Lechero no sabía ninguna canción ni tenía buena voz, pero no pudo ignorar la necesidad imperiosa que revelaba aquella petición. Casi recitando, sin el mínimo sentido del ritmo o de la armonía, cantó para Pilatos: «Niña de azúcar, no me dejes,/que la bolas de algodón me ahogarán./Niña de azúcar, no me dejes,/que los brazos del blanco me estrangularán.» La sangre dejó de fluir y en la boca de Pilatos apareció un borboteo oscuro. Con todo, cuando volvió la cabeza para mirar algo que había a espaldas de Lechero, éste tardó aún algún tiempo en saber que estaba muerta. Cuando al fin cayó en la cuenta, aquellas palabras viejas y gastadas siguieron brotando de su boca, cada vez más fuertes, como si su sonido la pudiera despertar.
De hecho sólo despertó a los pájaros que alzaron, estremecidos, el vuelo. Dos giraban en torno a ellos.
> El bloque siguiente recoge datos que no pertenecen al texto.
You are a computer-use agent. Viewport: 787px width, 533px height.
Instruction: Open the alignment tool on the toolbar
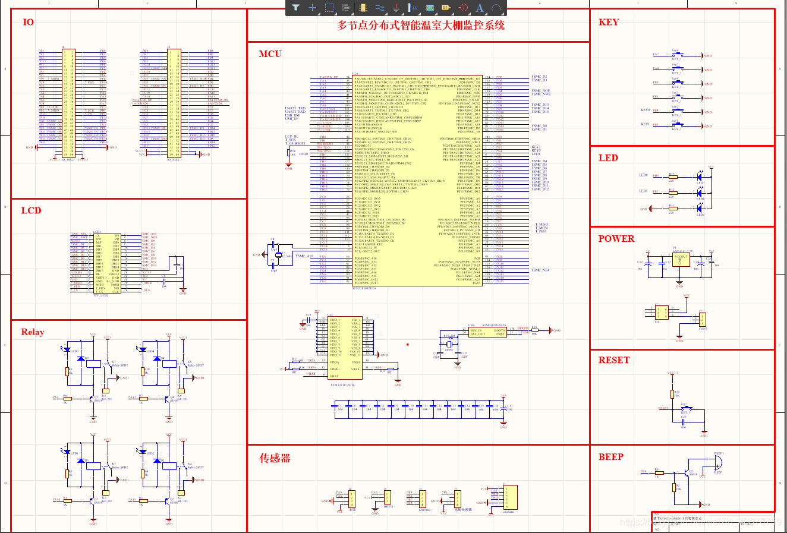[x=346, y=8]
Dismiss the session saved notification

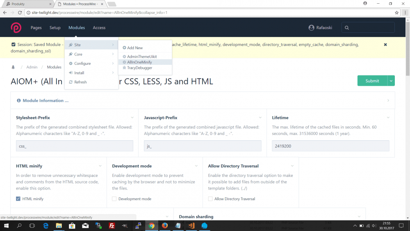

Uno se lanzó sobre la tumba nueva y se remontó de nuevo llevando en su pico un objeto brillante.
Al fin sabía Lechero por qué la había querido tanto. Sin abandonar el suelo, Pilatos podía volar.
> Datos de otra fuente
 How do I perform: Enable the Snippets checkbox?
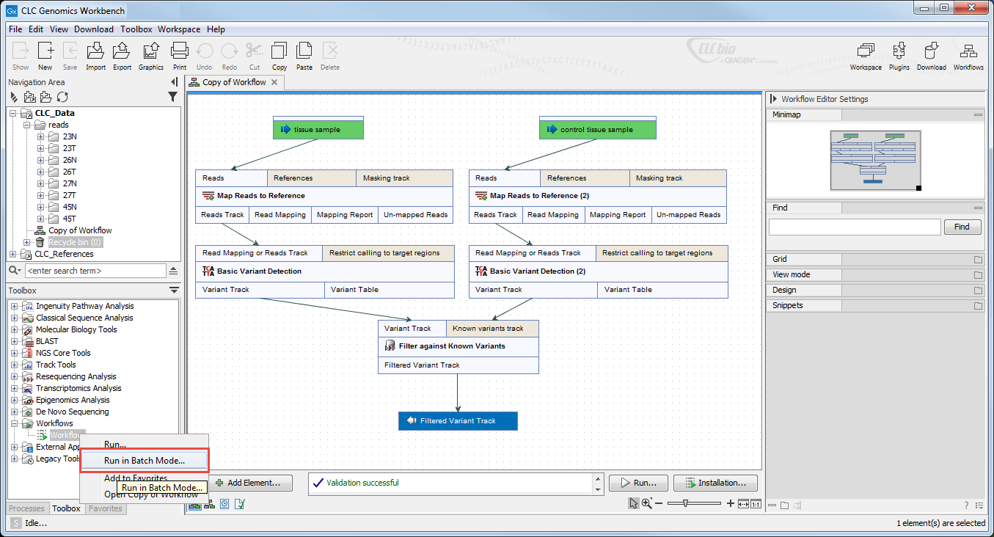[979, 305]
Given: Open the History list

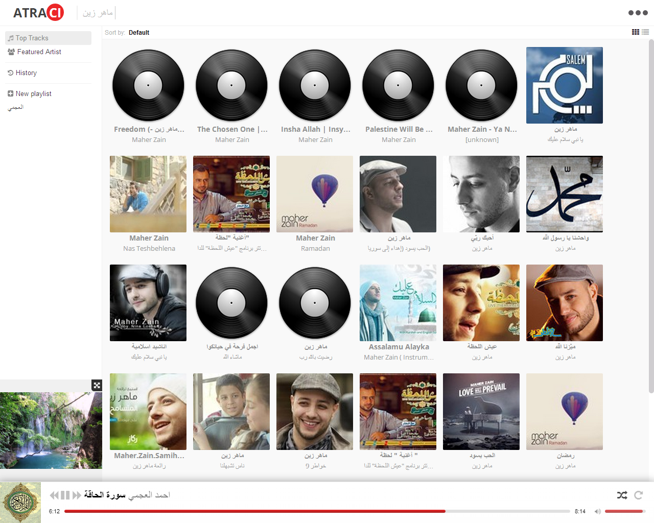Looking at the screenshot, I should (26, 73).
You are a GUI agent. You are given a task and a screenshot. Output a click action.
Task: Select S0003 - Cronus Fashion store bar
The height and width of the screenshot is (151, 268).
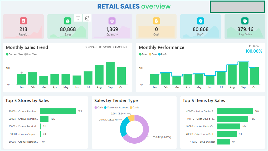(58, 111)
—Tiene que haber otra como tú —le susurró—. Tiene que existir al menos otra mujer como tú.
Aún arrodillado junto a su cuerpo, supo que no habría otra equivocación, que en el mismo momento en que se pusiera en pie, Guitarra trataría de volarle la cabeza. Se levantó.
—¡Guitarra! —gritó.
—Arra, arra, arra —dijeron las montañas.
—¡Aquí, hermano! ¿Me ves? —Lechero hizo bocina con una mano y agitó la otra en el aire—. ¡Aquí estoy!
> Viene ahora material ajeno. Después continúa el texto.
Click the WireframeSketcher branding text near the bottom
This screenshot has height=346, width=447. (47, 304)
—Oy, oy, oy —dijeron las rocas.
—¿Me buscas? ¿Quieres mi vida?
—Vida, vida, vida.
Agazapado en el borde del otro saliente rocoso, protegido sólo por la noche, Guitarra sonrió sobre el cañón de su rifle.
—Ahí está —murmuró para sí—, ahí está mi hombre.
Dejó el arma en tierra y se incorporó.
Lechero dejó de agitar la mano y agudizó la vista. En medio de la oscuridad sólo distinguía la cabeza y los hombros de Guitarra.
—¿Quieres mi vida? —Lechero ya no gritaba—. ¿La necesitas? ¡Tómala!
Sin secarse las lágrimas, sin respirar hondo, sin doblar siquiera las rodillas, saltó al vacío. Ligero y resplandeciente como la estrella polar, fue girando en el aire hacia Guitarra. No importa cuál de los dos entregara su espíritu en los brazos asesinos de su hermano porque ahora Lechero sabía lo que Shalimar había descubierto años atrás: que si te rindes al viento, puedes cabalgar en él.